[[ Supplied information open ]]

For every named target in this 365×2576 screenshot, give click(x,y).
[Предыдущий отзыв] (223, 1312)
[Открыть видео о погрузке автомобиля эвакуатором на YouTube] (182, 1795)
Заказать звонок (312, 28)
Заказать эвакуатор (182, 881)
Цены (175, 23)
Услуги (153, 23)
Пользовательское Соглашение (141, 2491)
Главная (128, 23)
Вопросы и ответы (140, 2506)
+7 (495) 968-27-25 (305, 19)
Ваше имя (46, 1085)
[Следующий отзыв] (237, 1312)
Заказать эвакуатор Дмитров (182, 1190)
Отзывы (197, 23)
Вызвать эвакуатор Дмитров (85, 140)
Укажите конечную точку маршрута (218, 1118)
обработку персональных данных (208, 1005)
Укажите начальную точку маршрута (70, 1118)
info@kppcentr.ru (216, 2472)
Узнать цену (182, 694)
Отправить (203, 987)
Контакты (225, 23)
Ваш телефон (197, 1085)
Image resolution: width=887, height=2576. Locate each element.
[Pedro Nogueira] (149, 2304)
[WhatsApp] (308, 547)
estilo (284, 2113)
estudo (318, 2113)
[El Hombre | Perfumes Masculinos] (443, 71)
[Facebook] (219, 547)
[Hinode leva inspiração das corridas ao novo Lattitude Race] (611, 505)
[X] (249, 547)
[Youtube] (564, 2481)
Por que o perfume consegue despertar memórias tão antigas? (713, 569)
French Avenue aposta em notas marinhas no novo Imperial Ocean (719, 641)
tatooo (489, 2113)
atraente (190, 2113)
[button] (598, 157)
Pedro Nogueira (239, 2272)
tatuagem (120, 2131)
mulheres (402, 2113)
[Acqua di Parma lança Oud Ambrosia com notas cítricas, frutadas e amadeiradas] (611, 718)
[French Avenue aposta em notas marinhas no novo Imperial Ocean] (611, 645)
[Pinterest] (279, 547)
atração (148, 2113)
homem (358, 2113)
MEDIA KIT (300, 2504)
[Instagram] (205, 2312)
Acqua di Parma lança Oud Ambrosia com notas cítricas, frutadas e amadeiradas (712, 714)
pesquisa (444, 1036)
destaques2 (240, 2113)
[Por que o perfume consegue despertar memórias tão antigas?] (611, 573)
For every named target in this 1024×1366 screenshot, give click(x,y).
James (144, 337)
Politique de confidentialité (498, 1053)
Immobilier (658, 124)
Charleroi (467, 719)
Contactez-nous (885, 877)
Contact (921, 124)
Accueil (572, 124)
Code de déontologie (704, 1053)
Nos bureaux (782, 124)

[[ Supplied information closed ]]

▶ _What needs to be done_: The first line of the entries above and every line after it, up to and including the line with "Услуги (153, 23)", should be set down exactly.

▶ _Task response_:
For every named target in this 365×2576 screenshot, give click(x,y).
[Предыдущий отзыв] (223, 1312)
[Открыть видео о погрузке автомобиля эвакуатором на YouTube] (182, 1795)
Заказать звонок (312, 28)
Заказать эвакуатор (182, 881)
Цены (175, 23)
Услуги (153, 23)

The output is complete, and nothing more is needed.